[[ Records open ]]

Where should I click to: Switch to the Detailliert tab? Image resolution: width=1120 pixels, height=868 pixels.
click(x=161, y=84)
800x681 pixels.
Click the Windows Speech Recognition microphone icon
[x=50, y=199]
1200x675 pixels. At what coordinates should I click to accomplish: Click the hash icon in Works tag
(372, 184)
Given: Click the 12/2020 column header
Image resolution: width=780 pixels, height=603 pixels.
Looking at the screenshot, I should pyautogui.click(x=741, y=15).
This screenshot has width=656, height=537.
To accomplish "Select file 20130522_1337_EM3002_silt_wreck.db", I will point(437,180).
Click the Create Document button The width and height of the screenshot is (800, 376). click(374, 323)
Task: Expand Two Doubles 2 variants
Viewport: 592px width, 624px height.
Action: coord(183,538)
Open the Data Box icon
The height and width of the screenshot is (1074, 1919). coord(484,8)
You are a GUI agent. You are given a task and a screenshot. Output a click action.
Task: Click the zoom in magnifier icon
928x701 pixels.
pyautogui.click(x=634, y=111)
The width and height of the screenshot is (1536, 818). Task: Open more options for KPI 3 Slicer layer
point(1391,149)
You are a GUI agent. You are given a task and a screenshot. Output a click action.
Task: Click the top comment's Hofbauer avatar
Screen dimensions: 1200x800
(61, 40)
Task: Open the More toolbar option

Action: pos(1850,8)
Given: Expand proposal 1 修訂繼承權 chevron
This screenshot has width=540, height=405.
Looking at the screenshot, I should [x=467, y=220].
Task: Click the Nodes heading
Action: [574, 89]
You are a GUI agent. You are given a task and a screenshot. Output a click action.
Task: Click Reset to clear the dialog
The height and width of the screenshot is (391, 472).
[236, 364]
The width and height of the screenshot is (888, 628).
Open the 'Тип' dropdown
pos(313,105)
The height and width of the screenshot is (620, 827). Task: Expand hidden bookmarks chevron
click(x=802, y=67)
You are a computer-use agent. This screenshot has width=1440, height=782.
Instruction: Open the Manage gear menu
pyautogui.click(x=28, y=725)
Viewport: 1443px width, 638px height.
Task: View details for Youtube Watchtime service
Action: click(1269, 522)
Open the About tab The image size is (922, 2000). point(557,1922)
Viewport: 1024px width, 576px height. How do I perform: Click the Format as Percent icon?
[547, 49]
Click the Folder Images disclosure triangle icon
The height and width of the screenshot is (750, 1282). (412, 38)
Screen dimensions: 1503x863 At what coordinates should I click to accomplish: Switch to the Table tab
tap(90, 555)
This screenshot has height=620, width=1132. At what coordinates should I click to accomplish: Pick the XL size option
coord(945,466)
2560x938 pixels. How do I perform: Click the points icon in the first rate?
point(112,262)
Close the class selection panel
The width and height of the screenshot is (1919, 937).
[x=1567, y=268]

[[ Records closed ]]

> _Problem to solve_:
Nothing but the lines from the one with "Instruction: Open the Manage gear menu" through the final line of the records above should appear, each copied exactly.

> _Expected answer_:
Instruction: Open the Manage gear menu
pyautogui.click(x=28, y=725)
Viewport: 1443px width, 638px height.
Task: View details for Youtube Watchtime service
Action: click(1269, 522)
Open the About tab The image size is (922, 2000). point(557,1922)
Viewport: 1024px width, 576px height. How do I perform: Click the Format as Percent icon?
[547, 49]
Click the Folder Images disclosure triangle icon
The height and width of the screenshot is (750, 1282). (412, 38)
Screen dimensions: 1503x863 At what coordinates should I click to accomplish: Switch to the Table tab
tap(90, 555)
This screenshot has height=620, width=1132. At what coordinates should I click to accomplish: Pick the XL size option
coord(945,466)
2560x938 pixels. How do I perform: Click the points icon in the first rate?
point(112,262)
Close the class selection panel
The width and height of the screenshot is (1919, 937).
[x=1567, y=268]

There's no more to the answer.